The first division (or “split”) is achieved by choosing the explanatory variable that will allow the best separation of individuals. This division creates sub-populations corresponding to the first node of the tree.
The splitting process is then repeated several times for each sub-population (previously calculated nodes), until the splitting process ends.
What are your chances of being accepted for a loan at the bank?
Let’s take a look at a specific case to illustrate all of the above. The diagram below helps us to understand the likelihood of being accepted for a bank loan. This is a hypothetical example to demonstrate the principle of reading a decision tree. Imagine that a manager of a large bank wants to know their own rules for accepting or not accepting a bank loan on the basis of the customer’s profile.
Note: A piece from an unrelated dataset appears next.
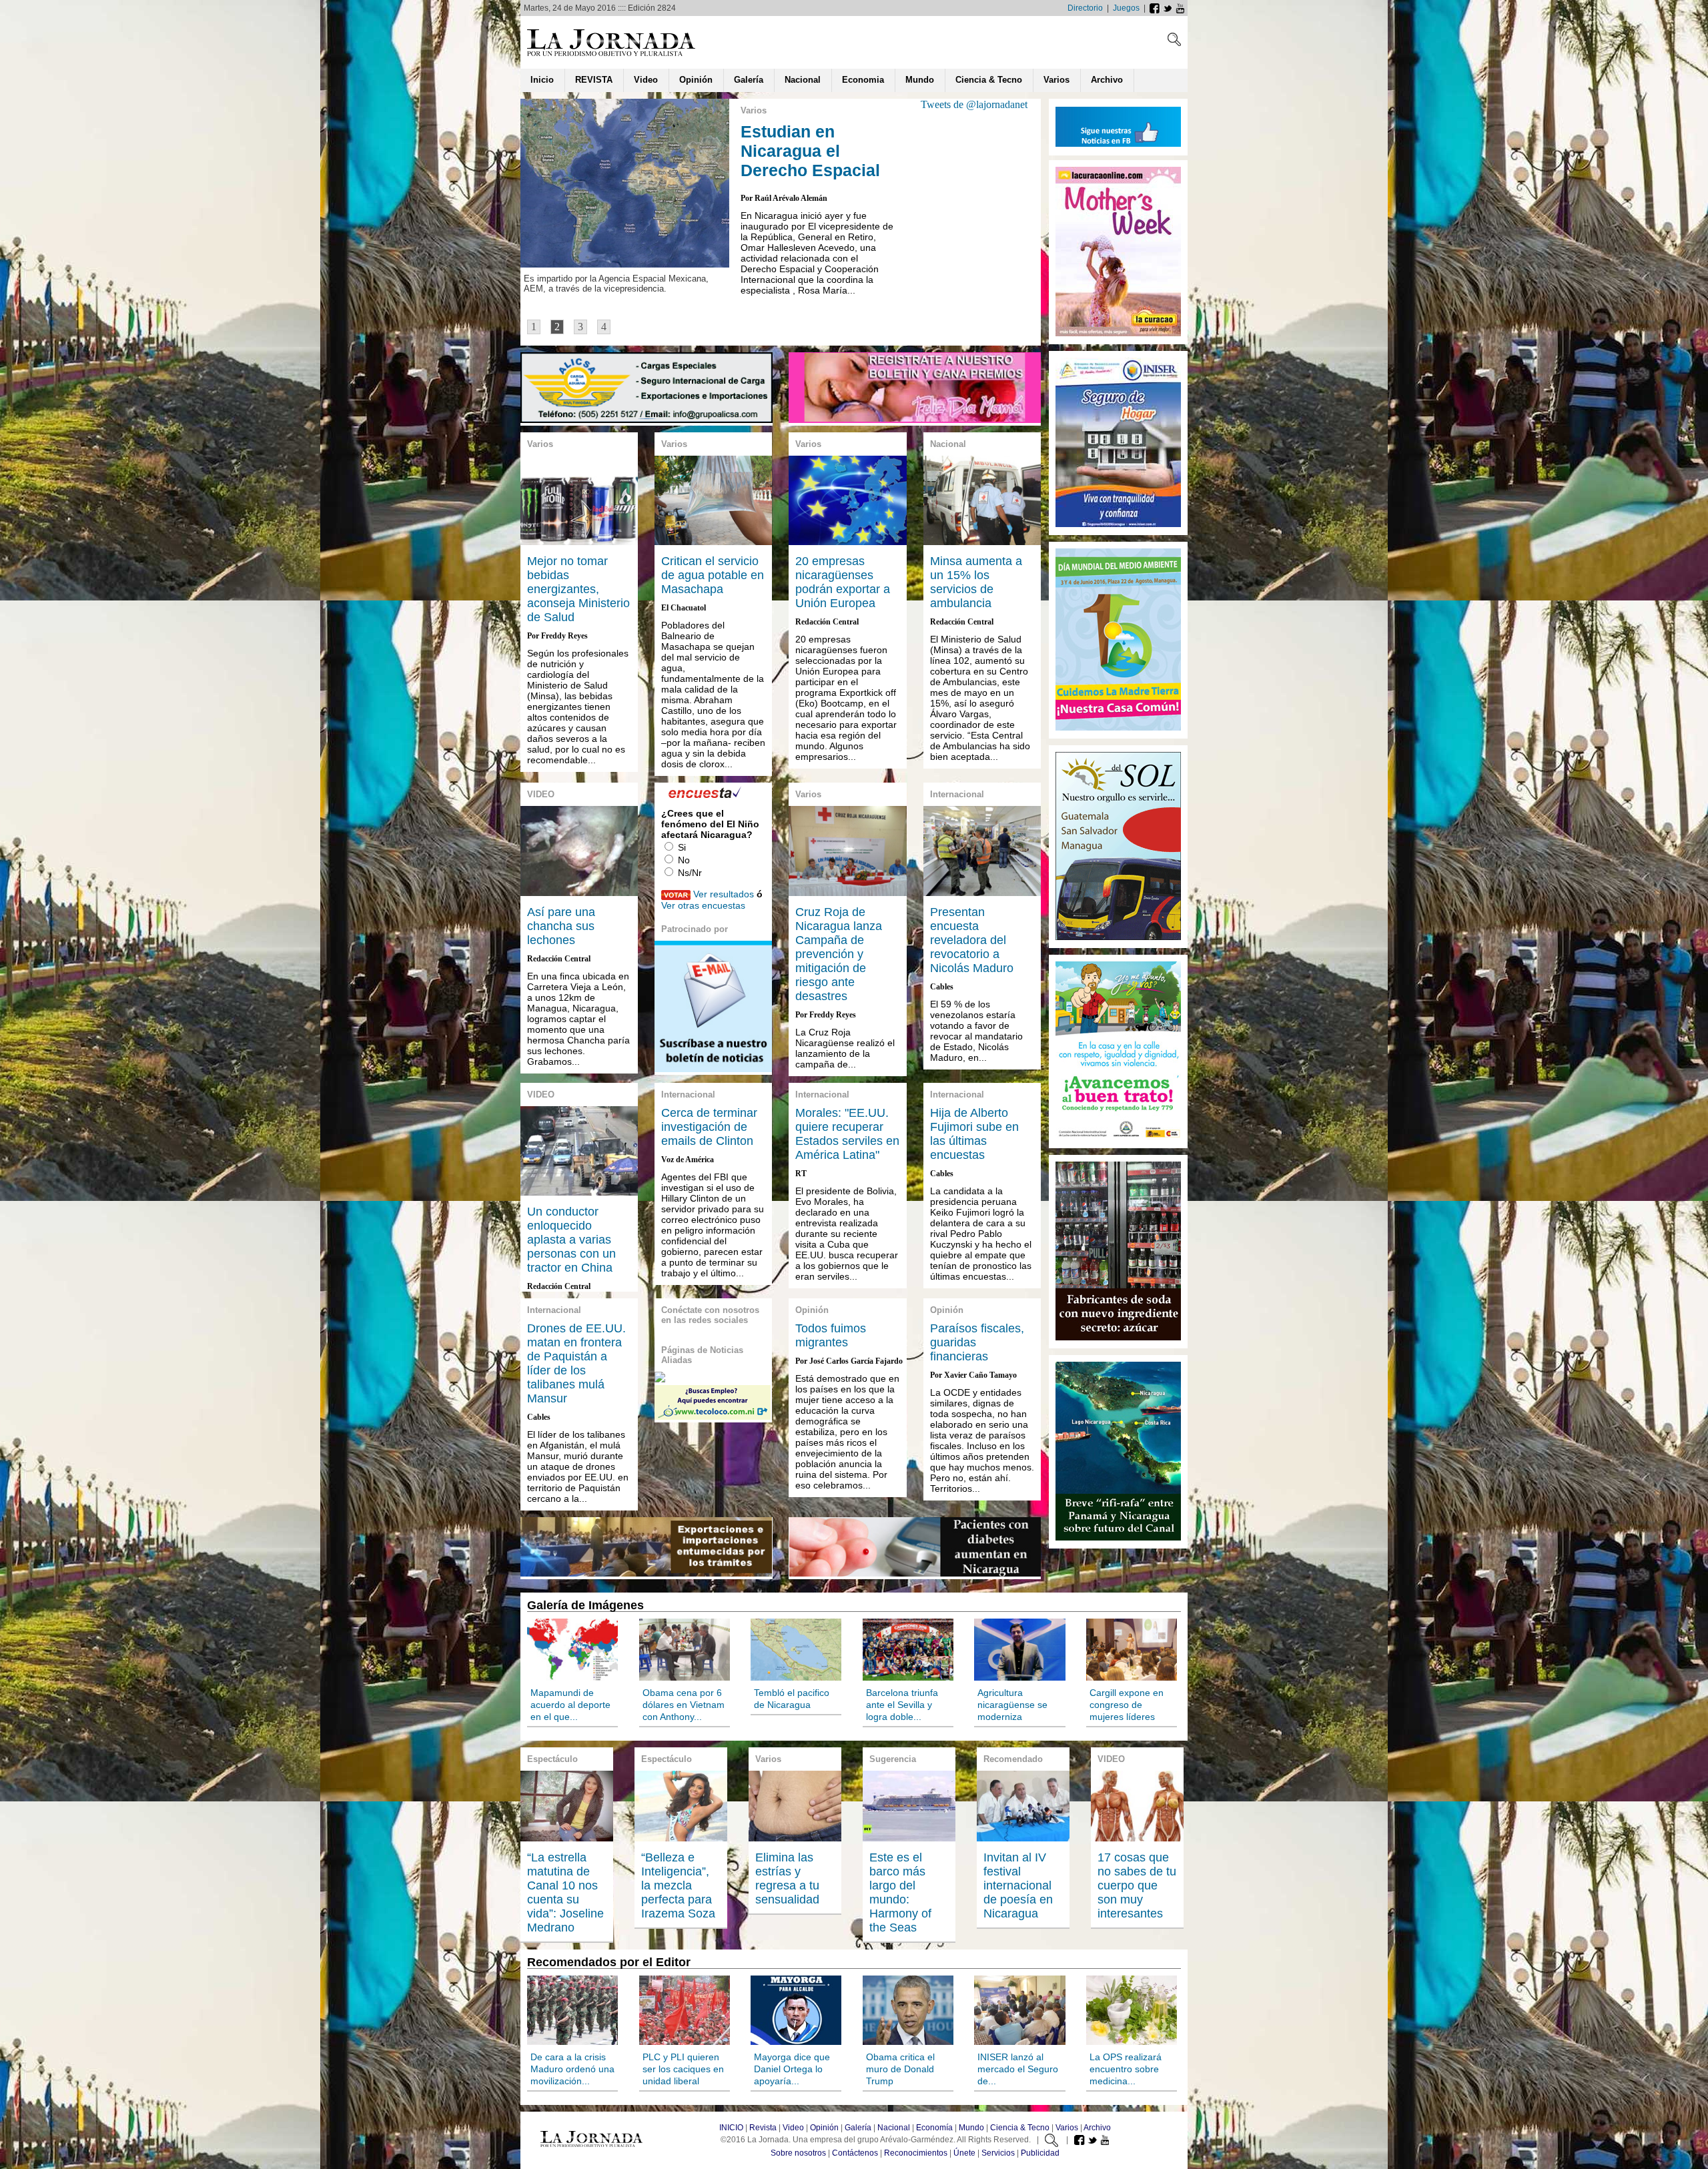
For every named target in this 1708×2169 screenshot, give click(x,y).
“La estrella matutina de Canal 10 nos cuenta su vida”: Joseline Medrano (565, 1892)
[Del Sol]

To do this, they appoint an advisor, who is responsible for interviewing customers. This adviser (who is something of a statistician at heart) summarises the results for the manager by proposing the decision tree below.
Let’s take a closer look… In the roots of the tree, 2,201 customer files are under review.
Of these files, 1427 will be accepted (64.8%) and 774 will be rejected (35.2%). The explanatory variable that best separates the accepted files (our target variable) from the other files is customer age. Therefore, among 942 customers aged between 18 and 42 years (42.8% of all customers), the credit acceptance rate reaches 77.9% (i.e. 734 customers); while among the 33 customers aged 63+ years, the credit acceptance rate is just 12.1%. The main variable separating the population of customers aged between 18 and 42 years (Node 1) is income. As you can see, the 459 customers with an annual net income above EUR 55K have a credit acceptance rate of 89.5%.
Among customers aged between 43 and 62 years, the main explanatory variable for credit acceptance is gender. Thus, the rate of acceptance of a loan is 62.1% for women, compared to 48.4% for men in the same age group.
The limitations of The Decision Tree
Decision trees can sometimes lead to overfitting. This means that although the algorithm finds a rule that seems perfect
for understanding and describing the data, this rule cannot be generalised. Worse still, in some cases, it is possible that the found rule may change drastically if a few more observations are added to your initial data.
Going a step further
There are a few key questions that you should ask yourself when creating a decision tree.
- Which explanatory input variables should you choose to create your tree? You will need to explain a target variable in terms of other variables. Try to find a causal process in your data (is there a causal relationship between the different variables in your data?).
- How can you process continuous data (e.g.: the height of an individual, the price of a property, etc.) and qualitative data (e.g.: the socio-professional category, etc.)? You need to pre-process the variables and select the decision tree model that works best.
- How can you define the optimal size of a tree? You have to think about pruning the tree (cutting it to a certain height). Indeed, a tree that is too profound (i.e. with lots of nodes) is always synonymous with overfitting.
To continue answering these questions, find out more about the three algorithms of the decision tree family: CHAID, CART and C4.5.
If you fully understand how this first algorithm works, you will easily understand the set methods which put several trees into competition, in particular the random forest (Algorithm No. 2) and the isolation forest (Algorithm No. 3).